DETAILS In your case (Linux) openglfx will render into JavaFX frame using 'shared contexts'. It will bind the OpenGL context on which JavaFX renders the interface to your new context. This means that FBO can have consecutive id's. This gives a way to display custom opengl in javafx (what openglfx library does). If 20 FBO were created somewhere in the JavaFX context, then in your context the id of the first FBO will be 21. It doesn't matter for rendering itself, as the OpenGL spec says IDs can be random at all.
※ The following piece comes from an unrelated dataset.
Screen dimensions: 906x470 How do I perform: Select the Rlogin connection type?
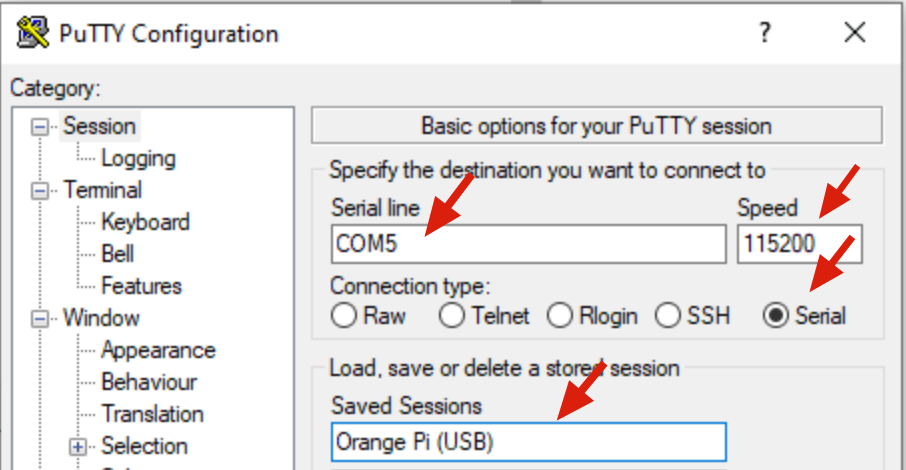560,316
Also, it does not affect the use of FBO.

detsikas commented 1 year ago

I reverted the changes and used openglfx as is and got GL3ES3 as you suggested, but still no change.

I would insist on the framebuffer index issue, not as an error, but as an indication that I am taking a different path to opengl when using openglfx as to the one when I am using jogl directly.

In any case, for now I will not pursue this problem any more.

I am very grateful for the help!

Best regards, Nikos

husker-dev commented 1 year ago

Universal is a mode that should not be used specifically. It is made as a fallback for cases when something goes wrong. It also has very very poor rendering performance. Again, I repeat - texture indexes do not affect the program.


Your problem is probably that you are using OpenGL commands on more than one render thread. This may explain your error even in Universal mode. With your commands in the wrong place, you interfere with the JavaFX rendering, and therefore it crashes.

Keep in mind that there are two OpenGL rendering threads (when you using Linux or MacOS):

  1. JavaFX thread Roughly speaking, it is everywhere
  2. OpenGLFX thread Inside openglfx events:
    • addOnRenderEvent
    • addOnReshapeEvent
    • addOnDisposeEvent
    • addOnInitEvent

This means that you must carefully watch in which thread you are calling commands.

If there is a need to change the thread, then you can use makeCurrent(). But be sure you have to return the context to the end of the openglfx event.

detsikas commented 1 year ago

Thank you for the response. I deleted my message because it was again about numbering and after reading your previous answer it became clear that numbers like 35, 36 etc, probably occur because JavaFX creates buffers too. If this is the reason, I will no longer investigate in that direction.

I am not doing anything related to threads nor am I creating new threads.

If I trace the code, all event code (renderEvent, reshapeEvent etc) is executed in QuantumRenderer-0 while the rest of the code in a JavaFXApplicationThread.

husker-dev commented 1 year ago

I will close this issue. If you have any questions, feel free to reopen it.